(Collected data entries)
-- Opening Marker --
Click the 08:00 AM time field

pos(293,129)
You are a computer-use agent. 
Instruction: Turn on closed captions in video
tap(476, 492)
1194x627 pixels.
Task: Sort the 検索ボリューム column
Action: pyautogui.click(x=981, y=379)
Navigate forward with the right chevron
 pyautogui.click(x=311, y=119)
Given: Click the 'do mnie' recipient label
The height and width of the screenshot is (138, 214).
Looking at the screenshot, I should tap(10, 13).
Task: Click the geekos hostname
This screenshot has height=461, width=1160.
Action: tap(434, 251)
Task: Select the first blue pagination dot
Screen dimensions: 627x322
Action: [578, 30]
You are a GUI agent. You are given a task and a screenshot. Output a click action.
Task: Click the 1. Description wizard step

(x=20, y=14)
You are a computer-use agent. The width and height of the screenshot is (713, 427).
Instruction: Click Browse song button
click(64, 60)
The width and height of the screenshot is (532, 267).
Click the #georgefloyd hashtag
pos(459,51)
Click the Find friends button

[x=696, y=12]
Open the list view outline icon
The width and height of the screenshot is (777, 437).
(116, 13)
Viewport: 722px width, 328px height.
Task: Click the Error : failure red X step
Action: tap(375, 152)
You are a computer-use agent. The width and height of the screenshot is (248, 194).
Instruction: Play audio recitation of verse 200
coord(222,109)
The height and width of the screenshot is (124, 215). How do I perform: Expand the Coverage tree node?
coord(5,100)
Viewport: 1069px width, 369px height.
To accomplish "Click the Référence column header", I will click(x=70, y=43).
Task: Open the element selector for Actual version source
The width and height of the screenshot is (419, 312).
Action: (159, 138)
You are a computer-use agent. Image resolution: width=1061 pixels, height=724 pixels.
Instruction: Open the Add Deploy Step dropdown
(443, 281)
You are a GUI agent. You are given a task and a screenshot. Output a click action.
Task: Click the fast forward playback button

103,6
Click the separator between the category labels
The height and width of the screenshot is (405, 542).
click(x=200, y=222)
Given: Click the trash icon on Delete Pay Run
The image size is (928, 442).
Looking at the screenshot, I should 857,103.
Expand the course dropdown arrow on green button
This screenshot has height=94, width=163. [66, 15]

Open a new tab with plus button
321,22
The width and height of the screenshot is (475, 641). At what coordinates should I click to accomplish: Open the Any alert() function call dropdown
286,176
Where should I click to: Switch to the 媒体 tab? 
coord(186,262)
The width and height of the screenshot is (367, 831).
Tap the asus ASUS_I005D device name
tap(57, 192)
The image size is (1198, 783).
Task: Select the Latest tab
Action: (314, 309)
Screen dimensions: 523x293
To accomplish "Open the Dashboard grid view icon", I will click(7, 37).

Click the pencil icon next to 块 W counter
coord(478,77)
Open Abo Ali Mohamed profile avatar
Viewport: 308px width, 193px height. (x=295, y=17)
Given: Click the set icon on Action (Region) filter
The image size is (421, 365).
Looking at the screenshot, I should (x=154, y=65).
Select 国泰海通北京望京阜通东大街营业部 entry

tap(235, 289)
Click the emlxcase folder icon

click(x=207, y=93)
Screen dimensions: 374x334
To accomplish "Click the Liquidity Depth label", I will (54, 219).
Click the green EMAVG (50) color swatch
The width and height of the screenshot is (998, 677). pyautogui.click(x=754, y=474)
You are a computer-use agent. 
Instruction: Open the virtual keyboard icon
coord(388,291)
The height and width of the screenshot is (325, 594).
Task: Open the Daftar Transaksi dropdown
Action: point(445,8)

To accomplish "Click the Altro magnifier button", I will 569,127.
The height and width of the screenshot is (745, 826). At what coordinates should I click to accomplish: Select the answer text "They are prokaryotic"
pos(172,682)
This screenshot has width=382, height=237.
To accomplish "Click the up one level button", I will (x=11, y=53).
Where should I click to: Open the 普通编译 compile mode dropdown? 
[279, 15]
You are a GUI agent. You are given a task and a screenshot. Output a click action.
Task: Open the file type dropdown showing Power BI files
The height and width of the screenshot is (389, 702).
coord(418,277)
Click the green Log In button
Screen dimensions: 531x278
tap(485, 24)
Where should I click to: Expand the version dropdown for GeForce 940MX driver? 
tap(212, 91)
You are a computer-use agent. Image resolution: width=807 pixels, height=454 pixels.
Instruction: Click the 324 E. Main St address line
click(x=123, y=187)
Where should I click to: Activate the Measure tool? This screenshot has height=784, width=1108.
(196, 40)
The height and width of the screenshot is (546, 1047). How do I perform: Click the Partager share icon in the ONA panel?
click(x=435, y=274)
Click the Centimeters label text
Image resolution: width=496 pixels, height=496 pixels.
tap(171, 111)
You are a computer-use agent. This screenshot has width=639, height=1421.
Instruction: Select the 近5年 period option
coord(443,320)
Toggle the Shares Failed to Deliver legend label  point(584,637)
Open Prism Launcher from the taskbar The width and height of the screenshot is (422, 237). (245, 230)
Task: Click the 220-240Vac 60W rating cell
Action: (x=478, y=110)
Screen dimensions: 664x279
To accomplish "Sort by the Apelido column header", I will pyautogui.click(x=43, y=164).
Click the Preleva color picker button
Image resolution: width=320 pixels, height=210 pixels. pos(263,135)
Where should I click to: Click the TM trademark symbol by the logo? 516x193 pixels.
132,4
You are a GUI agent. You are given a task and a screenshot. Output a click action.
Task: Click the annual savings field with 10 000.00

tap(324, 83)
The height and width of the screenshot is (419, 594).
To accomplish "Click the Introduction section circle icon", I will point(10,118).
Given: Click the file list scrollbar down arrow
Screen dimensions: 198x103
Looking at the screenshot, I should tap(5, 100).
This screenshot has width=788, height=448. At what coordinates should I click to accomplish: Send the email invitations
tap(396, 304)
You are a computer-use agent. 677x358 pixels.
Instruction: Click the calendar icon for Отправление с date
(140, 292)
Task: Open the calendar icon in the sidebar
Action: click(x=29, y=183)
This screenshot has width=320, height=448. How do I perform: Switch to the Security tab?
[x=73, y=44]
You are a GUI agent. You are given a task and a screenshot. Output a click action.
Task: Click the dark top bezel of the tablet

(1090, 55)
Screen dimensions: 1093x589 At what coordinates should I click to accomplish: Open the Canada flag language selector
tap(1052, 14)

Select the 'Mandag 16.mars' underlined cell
-- Closing Marker --
#### WHAT NEEDS TO BE DONE
A complete answer gives every line of the data that includes "computer".

#### OUTPUT OF THE TASK
You are a computer-use agent. 
You are a computer-use agent. The width and height of the screenshot is (713, 427).
You are a computer-use agent. The width and height of the screenshot is (248, 194).
You are a computer-use agent. Image resolution: width=1061 pixels, height=724 pixels.
You are a computer-use agent. 
You are a computer-use agent. Image resolution: width=807 pixels, height=454 pixels.
You are a computer-use agent. This screenshot has width=639, height=1421.
You are a computer-use agent. 677x358 pixels.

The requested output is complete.